Crowley's Ridge Parkway is not a separately designated route, but a collection of United States highways, Arkansas state highways, Missouri state routes, Missouri supplemental routes, Arkansas state highway business routes, county roads, and city streets. The route also briefly overlaps the Great River Road in Arkansas. The parkway was designated as an Arkansas Scenic Byway in 1997 as a motor route which allowed the traveler to experience the Southern heritage of the area. The National Scenic Byway designation came the following year, with an extension into Missouri in 2000.

Route description

Arkansas

The majority of the route is in Arkansas, and the parkway begins in Phillips County, Arkansas, in Helena-West Helena very near the Helena Bridge over the Mississippi River. Beginning at US Route 49 (US 49) and running north with US 49 Business (US 49B), the route passes historic properties including the Delta Cultural Center, the Jerome Bonaparte Pillow House, the Perry Street Historic District and the site of the Battle of Helena, an American Civil War battle fought in 1863. Upon entering the center of Helena, the byway splits from US 49B and winds along city streets before again following US 49B to West Helena. The parkway turns onto Highway 242 (AR 242) headed north out of town into the St. Francis National Forest, where it turns onto Storm Creek Road (County Route 217, CR 217). Winding through the forest as a narrow two-lane road, the parkway passes Storm Creek Lake and enters Lee County (now following CR 217).
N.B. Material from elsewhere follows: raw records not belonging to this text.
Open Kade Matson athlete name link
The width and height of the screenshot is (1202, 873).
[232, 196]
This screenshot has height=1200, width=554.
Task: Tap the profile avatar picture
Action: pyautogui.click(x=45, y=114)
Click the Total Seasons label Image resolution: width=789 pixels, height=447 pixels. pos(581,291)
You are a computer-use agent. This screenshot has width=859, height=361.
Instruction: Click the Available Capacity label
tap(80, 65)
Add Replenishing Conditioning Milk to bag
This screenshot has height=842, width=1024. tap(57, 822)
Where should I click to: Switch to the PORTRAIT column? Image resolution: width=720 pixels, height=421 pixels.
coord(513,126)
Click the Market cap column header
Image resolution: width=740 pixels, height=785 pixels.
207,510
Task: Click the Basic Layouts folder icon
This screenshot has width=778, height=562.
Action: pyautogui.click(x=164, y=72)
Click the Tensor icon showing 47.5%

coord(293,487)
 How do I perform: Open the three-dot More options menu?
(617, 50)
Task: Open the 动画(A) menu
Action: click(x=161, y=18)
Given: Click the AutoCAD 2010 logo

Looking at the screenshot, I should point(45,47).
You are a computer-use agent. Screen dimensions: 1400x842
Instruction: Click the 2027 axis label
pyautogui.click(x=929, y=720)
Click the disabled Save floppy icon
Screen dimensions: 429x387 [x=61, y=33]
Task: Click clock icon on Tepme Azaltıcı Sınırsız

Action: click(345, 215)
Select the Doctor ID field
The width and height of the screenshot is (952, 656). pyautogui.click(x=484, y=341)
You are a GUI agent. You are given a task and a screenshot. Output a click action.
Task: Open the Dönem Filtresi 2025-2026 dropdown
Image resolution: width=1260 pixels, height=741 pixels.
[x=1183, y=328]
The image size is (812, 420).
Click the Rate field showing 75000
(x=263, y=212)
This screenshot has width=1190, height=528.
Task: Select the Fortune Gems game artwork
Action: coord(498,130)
The route continues north onto CR 221 and later CR 239 when it meets Highway 44 near Bear Creek Lake. Following Highway 44 northwest into Marianna, Crowley's Ridge Parkway continues along Highway 44 (Martin Luther King Jr. Drive) until Poplar Street, where it turns north onto Chestnut Street. Near this intersection the byway passes the Marianna Commercial Historic District, the Lee County Courthouse, and a monument for Confederate General Robert E. Lee. Chestnut Street becomes Highway 1 Business before turning north onto US 79/AR 1. Crowley's Ridge Parkway follows Highway 1 north into Haynes and St. Francis County. Just south of Forrest City, the parkway turns onto Highway 1B to downtown Forrest City. The route turns onto Front Street at the St. Francis County Museum, then onto Izard Street as it passes the First United Methodist Church and has a junction with US 70. Crowley's Ridge Parkway follows US 70 for two blocks before turning left onto Forrest Street. Now facing north, the parkway passes the historic Campbell House and the Stuart Springs before joining with Highway 284 and crossing over Interstate 40/US 63 (I-40/US 63). Continuing north, Crowley's Ridge Parkway passes East Arkansas Community College before forming the western boundary of Village Creek State Park and entering Cross County.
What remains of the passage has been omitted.